Stored data START
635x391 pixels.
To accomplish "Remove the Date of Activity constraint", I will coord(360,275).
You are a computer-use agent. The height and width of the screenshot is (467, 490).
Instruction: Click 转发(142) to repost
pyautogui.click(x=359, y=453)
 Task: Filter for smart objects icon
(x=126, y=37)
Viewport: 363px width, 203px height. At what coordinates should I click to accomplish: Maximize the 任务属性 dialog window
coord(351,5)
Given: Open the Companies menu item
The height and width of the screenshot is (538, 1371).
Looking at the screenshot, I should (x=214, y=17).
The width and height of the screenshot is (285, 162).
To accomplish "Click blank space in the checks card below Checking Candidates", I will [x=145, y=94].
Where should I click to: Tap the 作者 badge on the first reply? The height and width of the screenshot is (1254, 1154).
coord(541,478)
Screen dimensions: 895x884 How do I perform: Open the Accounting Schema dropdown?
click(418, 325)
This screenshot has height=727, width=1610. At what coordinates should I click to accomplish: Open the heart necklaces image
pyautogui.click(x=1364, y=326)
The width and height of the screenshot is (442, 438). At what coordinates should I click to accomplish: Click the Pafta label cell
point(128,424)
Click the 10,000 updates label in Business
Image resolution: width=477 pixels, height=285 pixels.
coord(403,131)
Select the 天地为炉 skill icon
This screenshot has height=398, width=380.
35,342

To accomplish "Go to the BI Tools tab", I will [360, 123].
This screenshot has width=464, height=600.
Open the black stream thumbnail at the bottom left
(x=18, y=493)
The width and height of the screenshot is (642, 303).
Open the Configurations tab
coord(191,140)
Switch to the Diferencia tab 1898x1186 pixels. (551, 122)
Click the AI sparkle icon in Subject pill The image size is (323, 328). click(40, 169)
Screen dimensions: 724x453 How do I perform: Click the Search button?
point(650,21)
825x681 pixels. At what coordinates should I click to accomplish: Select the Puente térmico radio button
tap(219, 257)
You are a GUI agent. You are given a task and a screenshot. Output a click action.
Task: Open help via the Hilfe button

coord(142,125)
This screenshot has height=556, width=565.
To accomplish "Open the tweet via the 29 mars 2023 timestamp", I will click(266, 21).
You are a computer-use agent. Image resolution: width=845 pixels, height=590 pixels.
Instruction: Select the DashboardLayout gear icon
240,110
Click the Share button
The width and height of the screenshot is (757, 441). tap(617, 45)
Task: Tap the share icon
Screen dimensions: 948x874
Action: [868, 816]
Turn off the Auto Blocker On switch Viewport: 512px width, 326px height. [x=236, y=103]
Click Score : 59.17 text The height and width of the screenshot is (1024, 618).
Stored data END
• _Required work_
Line by line, transcribe the material exactly.

• _Problem solution_
635x391 pixels.
To accomplish "Remove the Date of Activity constraint", I will coord(360,275).
You are a computer-use agent. The height and width of the screenshot is (467, 490).
Instruction: Click 转发(142) to repost
pyautogui.click(x=359, y=453)
 Task: Filter for smart objects icon
(x=126, y=37)
Viewport: 363px width, 203px height. At what coordinates should I click to accomplish: Maximize the 任务属性 dialog window
coord(351,5)
Given: Open the Companies menu item
The height and width of the screenshot is (538, 1371).
Looking at the screenshot, I should (x=214, y=17).
The width and height of the screenshot is (285, 162).
To accomplish "Click blank space in the checks card below Checking Candidates", I will [x=145, y=94].
Where should I click to: Tap the 作者 badge on the first reply? The height and width of the screenshot is (1254, 1154).
coord(541,478)
Screen dimensions: 895x884 How do I perform: Open the Accounting Schema dropdown?
click(418, 325)
This screenshot has height=727, width=1610. At what coordinates should I click to accomplish: Open the heart necklaces image
pyautogui.click(x=1364, y=326)
The width and height of the screenshot is (442, 438). At what coordinates should I click to accomplish: Click the Pafta label cell
point(128,424)
Click the 10,000 updates label in Business
Image resolution: width=477 pixels, height=285 pixels.
coord(403,131)
Select the 天地为炉 skill icon
This screenshot has height=398, width=380.
35,342

To accomplish "Go to the BI Tools tab", I will [360, 123].
This screenshot has width=464, height=600.
Open the black stream thumbnail at the bottom left
(x=18, y=493)
The width and height of the screenshot is (642, 303).
Open the Configurations tab
coord(191,140)
Switch to the Diferencia tab 1898x1186 pixels. (551, 122)
Click the AI sparkle icon in Subject pill The image size is (323, 328). click(40, 169)
Screen dimensions: 724x453 How do I perform: Click the Search button?
point(650,21)
825x681 pixels. At what coordinates should I click to accomplish: Select the Puente térmico radio button
tap(219, 257)
You are a GUI agent. You are given a task and a screenshot. Output a click action.
Task: Open help via the Hilfe button

coord(142,125)
This screenshot has height=556, width=565.
To accomplish "Open the tweet via the 29 mars 2023 timestamp", I will click(266, 21).
You are a computer-use agent. Image resolution: width=845 pixels, height=590 pixels.
Instruction: Select the DashboardLayout gear icon
240,110
Click the Share button
The width and height of the screenshot is (757, 441). tap(617, 45)
Task: Tap the share icon
Screen dimensions: 948x874
Action: [868, 816]
Turn off the Auto Blocker On switch Viewport: 512px width, 326px height. [x=236, y=103]
Click Score : 59.17 text The height and width of the screenshot is (1024, 618).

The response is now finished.